§ WORK REQUEST: Return the following astronomy column in full, word for word.

§ PASSAGE:
30.12.09

Blue Moon

CAN'T UPLOAD ANY PICS TO THE BLOG YET, HOPEFULLY LATER!

Well here we are with the last Scilly Stars of the year, nay the whole decade, perhaps if this was Household tips or even a clever pets spot, it would be appropriate to do a round up but its not so I won’t, and anyway the only thing I can remember was the total Lunar Eclipse of August 2009, when town was full thronged with panicking locals who were convinced the end of the world was imminent, being reassured by east European seasonal workers mopping there brows and telling them in perfect English that the moon will come back. And that’s my review of the decade.

Not much going on this week, though I expect you're all to jaded to care, but on Thursday, New Years Eve by the way, we have a full moon, the second full moon in December, which means it’s a blue moon, which means we must have another in January as well, except its full at 7:15, so technically it won’t be full on New Years Day, but its good enough for me. So how exciting two blue moons in a row.

And on Thursday again, there’s a very slight partial lunar eclipse from 18:52 to 19:54.

What else do we have this week, well like last week and next week Orion's Belt points the way down to rising Sirius. Betelgeuse, Sirius, and Procyon form the nearly equilateral Winter Triangle. And if you don’t know where Orion is yet have a look at the blog.

Mercury is still just about there in the sunset, going down shortly after the Sun. Venus is on winter vacation on the other side of the sun.

Mars getting brighter all the time now in Leo rises around 9 p.m. local time, far below Castor and Pollux in Gemini a bit north of east. A little later, dimmer Regulus rises about a fist-width beneath it. By 2 or 3 a.m. Mars and Regulus are highest in the south, lined up horizontally.

Saturn (magnitude +0.9, in the head of Virgo) rises in the east around midnight and shines highest in the south before and during dawn. Its rings are still narrow, tilted 4.8° from edge-on to us.

§ PROVIDED MATERIAL:
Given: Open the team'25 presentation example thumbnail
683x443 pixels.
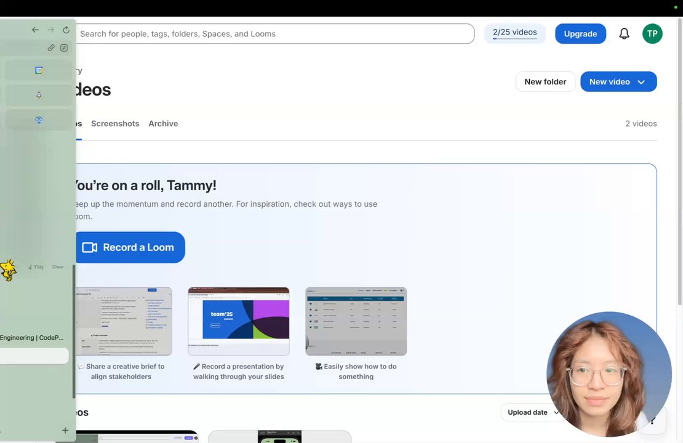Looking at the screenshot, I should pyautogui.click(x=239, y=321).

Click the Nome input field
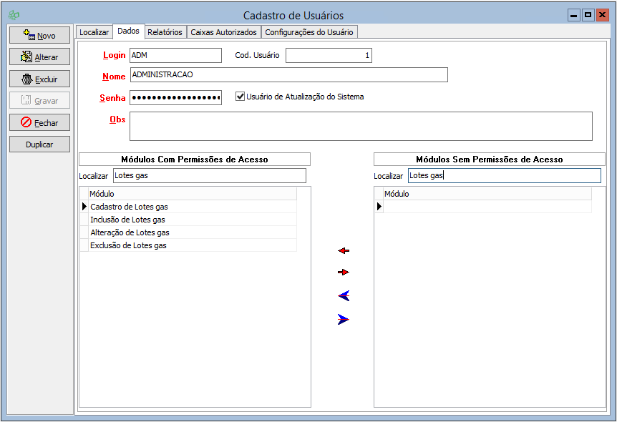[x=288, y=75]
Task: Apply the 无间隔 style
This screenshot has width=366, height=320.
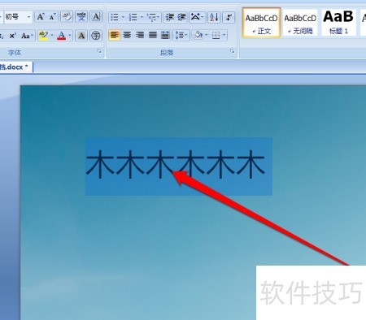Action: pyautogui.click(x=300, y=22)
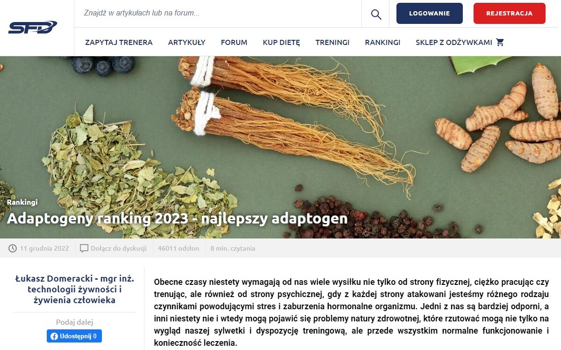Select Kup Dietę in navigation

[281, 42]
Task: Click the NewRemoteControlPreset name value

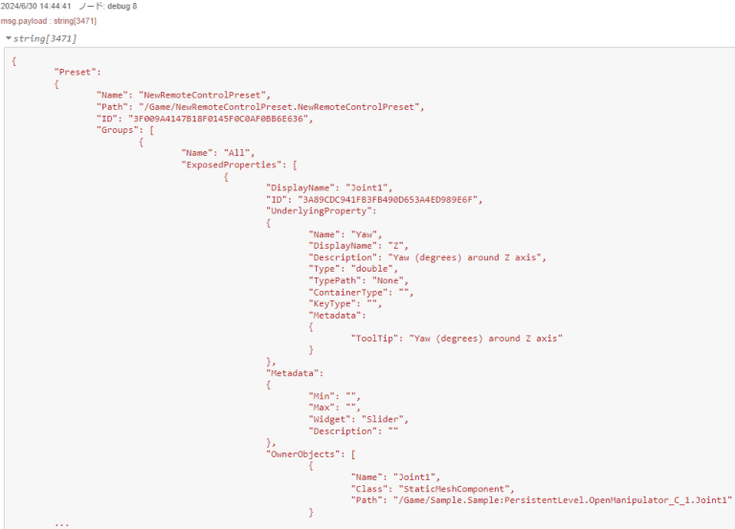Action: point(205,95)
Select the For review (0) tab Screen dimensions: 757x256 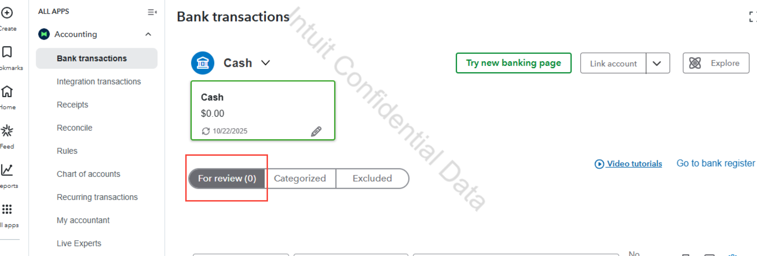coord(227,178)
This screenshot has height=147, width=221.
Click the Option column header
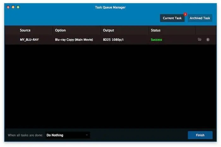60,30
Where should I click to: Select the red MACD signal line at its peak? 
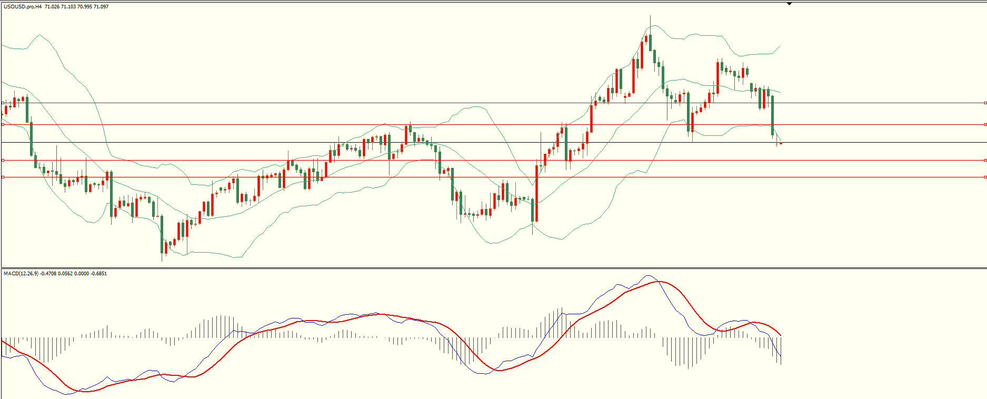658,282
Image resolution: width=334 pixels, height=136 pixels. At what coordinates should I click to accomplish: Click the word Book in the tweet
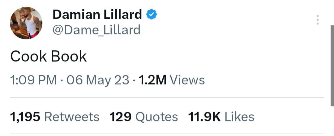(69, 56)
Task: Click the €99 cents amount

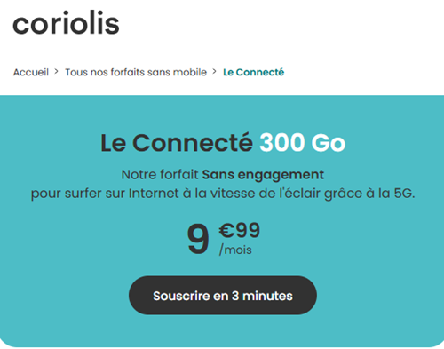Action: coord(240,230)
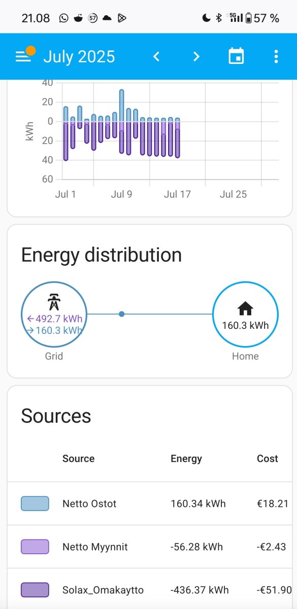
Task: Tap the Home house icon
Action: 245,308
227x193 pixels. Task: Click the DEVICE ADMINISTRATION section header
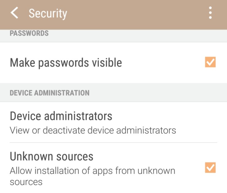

§ ANSWER SECTION:
30.12.09

Blue Moon

CAN'T UPLOAD ANY PICS TO THE BLOG YET, HOPEFULLY LATER!

Well here we are with the last Scilly Stars of the year, nay the whole decade, perhaps if this was Household tips or even a clever pets spot, it would be appropriate to do a round up but its not so I won’t, and anyway the only thing I can remember was the total Lunar Eclipse of August 2009, when town was full thronged with panicking locals who were convinced the end of the world was imminent, being reassured by east European seasonal workers mopping there brows and telling them in perfect English that the moon will come back. And that’s my review of the decade.

Not much going on this week, though I expect you're all to jaded to care, but on Thursday, New Years Eve by the way, we have a full moon, the second full moon in December, which means it’s a blue moon, which means we must have another in January as well, except its full at 7:15, so technically it won’t be full on New Years Day, but its good enough for me. So how exciting two blue moons in a row.

And on Thursday again, there’s a very slight partial lunar eclipse from 18:52 to 19:54.

What else do we have this week, well like last week and next week Orion's Belt points the way down to rising Sirius. Betelgeuse, Sirius, and Procyon form the nearly equilateral Winter Triangle. And if you don’t know where Orion is yet have a look at the blog.

Mercury is still just about there in the sunset, going down shortly after the Sun. Venus is on winter vacation on the other side of the sun.

Mars getting brighter all the time now in Leo rises around 9 p.m. local time, far below Castor and Pollux in Gemini a bit north of east. A little later, dimmer Regulus rises about a fist-width beneath it. By 2 or 3 a.m. Mars and Regulus are highest in the south, lined up horizontally.

Saturn (magnitude +0.9, in the head of Virgo) rises in the east around midnight and shines highest in the south before and during dawn. Its rings are still narrow, tilted 4.8° from edge-on to us.